Il consigliere Ydanis Rodriguez, immigrato dalla Repubblica Dominicana, è stato il primo sponsor della legislazione.
“La costituzione dello Stato di New York e la Carta della Città di New York sono dei documenti viventi che ci danno l’opportunità di cercare sempre di migliorarli”, ha detto Rodriguez alla CNN. “Penso che oggi siamo stati in grado di fare questo importante cambiamento che riconosce i contributi degli immigrati”.
La legislazione entrerà in vigore nel gennaio 2023.
L’Associated Press ha riferito che solamente un potenziale veto da parte del Sindaco uscente Bill de Blasio ha impedito che la misura entrasse subito in vigore. Ma lo stesso de Blasio, che ha espresso alcune preoccupazioni sul provvedimento dicendo che dovrebbe “essere deciso a livello statale, secondo la legge statale”, ha poi detto che non porrà il veto. Il sindaco eletto Eric Adams (che entrerà in carica a gennaio), invece, ha detto di sostenere la legge.
Sulla questione del voto agli stranieri, per fare un paragone con l’Italia, nel nostro paese è consentito solo il voto ai cittadini di uno Stato dell’Unione Europea residenti in Italia che intendono esercitare il diritto di voto in occasione delle elezioni europee e comunali.
Il Sen. Rubio presenterà un disegno di legge volto a togliere i fondi federali alle città che permettono ai non cittadini di votare.
Il Senatore Marco Rubio, Repubblicano della Florida, ha annunciato venerdì la sua intenzione di introdurre un nuovo disegno di legge che tolga i finanziamenti alle città che permettono ai cittadini non statunitensi di votare, una risposta diretta alla decisione presa giovedì dal Consiglio comunale della città di New York che permette a circa 800.000 non cittadini legalmente residenti di votare alle elezioni comunali.
“Nessuna città che permette ai cittadini non statunitensi di votare dovrebbe ricevere fondi dal governo degli Stati Uniti”, ha dichiarato Rubio. “Presenterò un disegno di legge”.
La decisione del Consiglio Comunale di New York permette ai non cittadini residenti in città di votare nelle elezioni locali, ma non potranno comunque votare nelle elezioni statali e federali. Gli immigrati illegali non sarebbero autorizzati a votare a qualsiasi titolo.

◆ Dati in esame ◆

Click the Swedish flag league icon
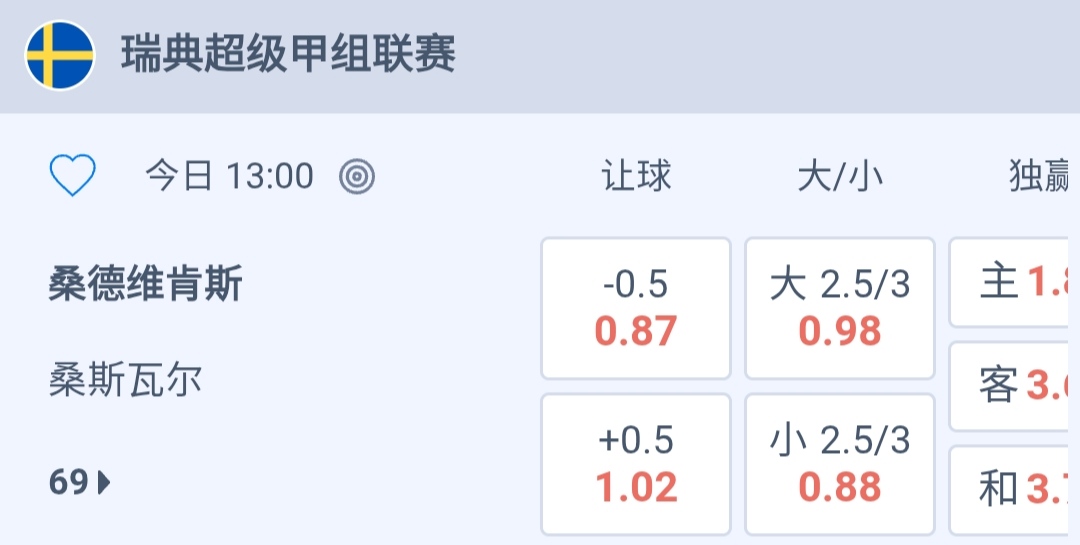The image size is (1080, 545). [x=60, y=55]
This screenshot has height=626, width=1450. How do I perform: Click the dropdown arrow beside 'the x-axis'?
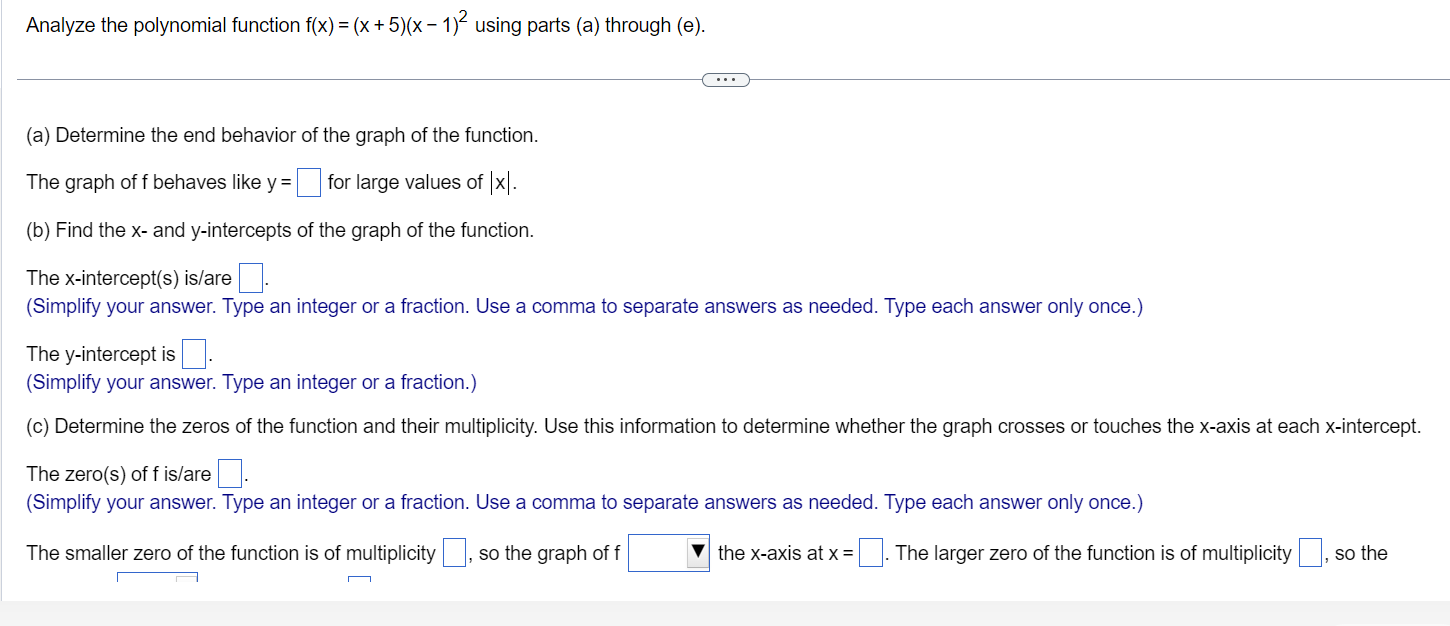click(698, 553)
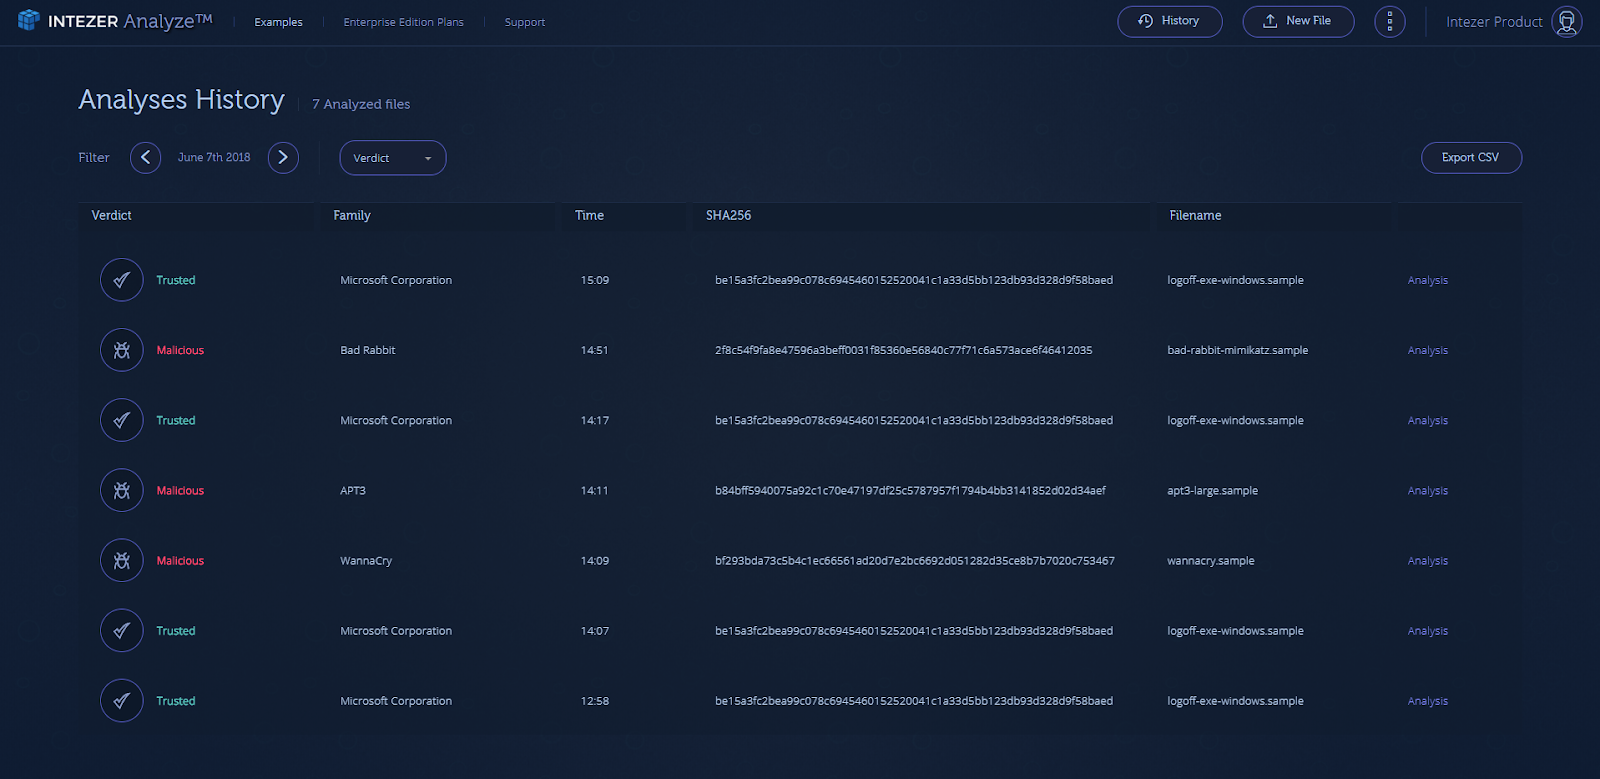
Task: Click the Intezer Product user avatar icon
Action: pyautogui.click(x=1566, y=21)
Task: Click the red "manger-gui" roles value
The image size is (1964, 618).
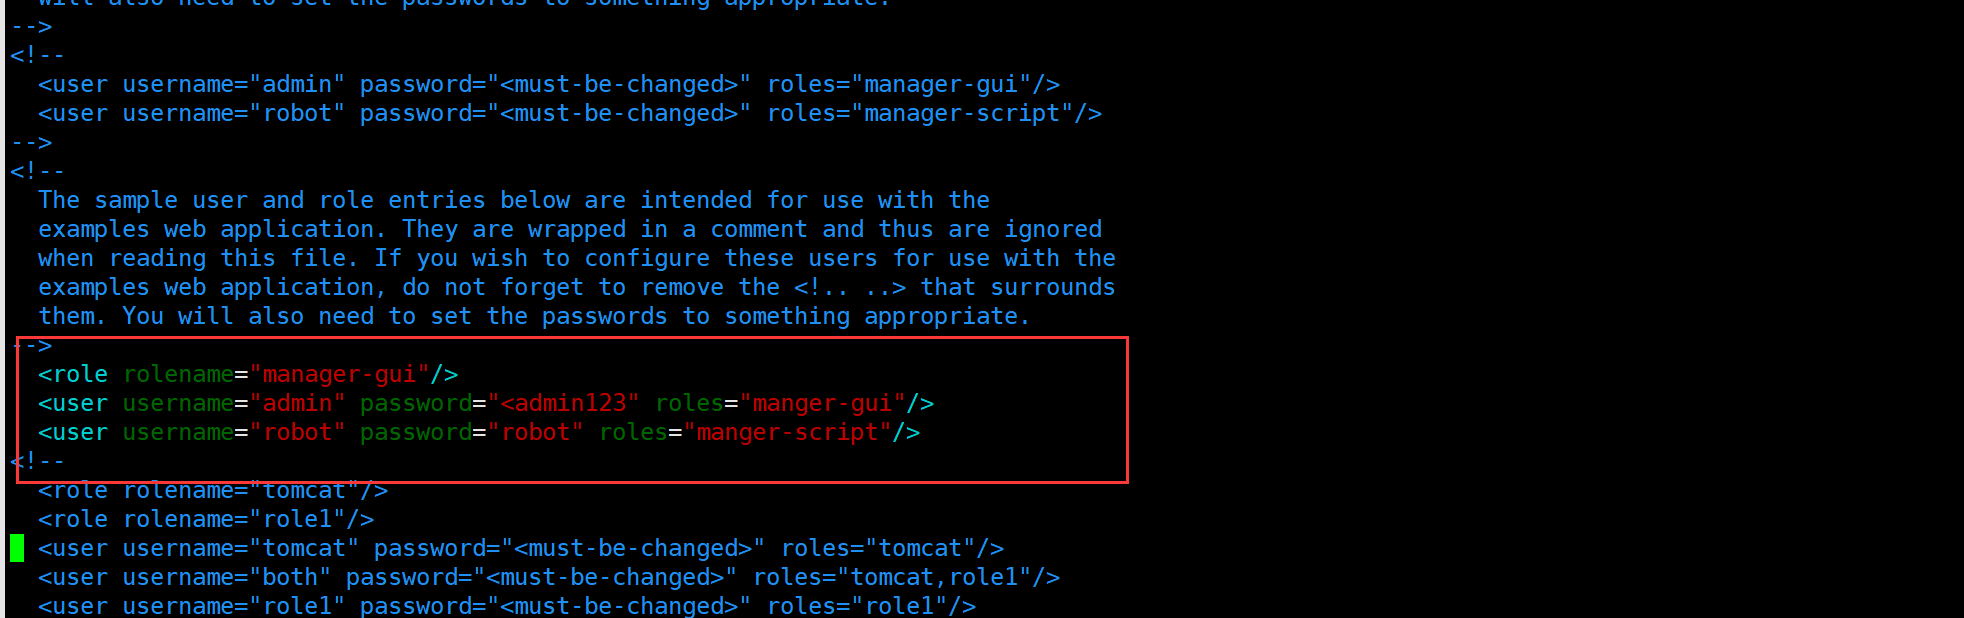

◆ Usando le informazioni ◆
[a] Estrai dal testo sul voto dei non cittadini a New York il passo da "Sulla questione del" a "cittadini di votare.", copiandolo senza alcuna modifica.
[b] Scrivi il seguito del testo sul voto dei non cittadini a New York, a partire dalla fine della sua ultima frase.

◆ Risultati ◆
[a]
Sulla questione del voto agli stranieri, per fare un paragone con l’Italia, nel nostro paese è consentito solo il voto ai cittadini di uno Stato dell’Unione Europea residenti in Italia che intendono esercitare il diritto di voto in occasione delle elezioni europee e comunali.
Il Sen. Rubio presenterà un disegno di legge volto a togliere i fondi federali alle città che permettono ai non cittadini di votare.

[b]
La rappresentante Claudia Tenney a Newsmax: “Permettere ai non cittadini di votare a NYC mina la Democrazia”.
La rappresentante Claudia Tenney ha denunciato l’iniziativa della città di New York per permettere ai non cittadini di votare su Newsmax mercoledì sera.
Apparendo nel programma “Cortes & Pellegrino” di Newsmax, la repubblicana di New York ha detto che uno sforzo per far votare i non-cittadini “non solo mina il nostro diritto di voto, ma mina il governo per cui si sta votando. […] La cosa veramente scandalosa della legge della città di New York è che ha solo un requisito di residenza di 30 giorni. Questo è tutto”.
Il disegno di legge denominato “Our City, Our Vote” (“La nostra città, il nostro voto“, n.d.r.) concederà ai non cittadini, circa 800.000 dei quali risiedono a New York City, il diritto di votare nelle elezioni locali.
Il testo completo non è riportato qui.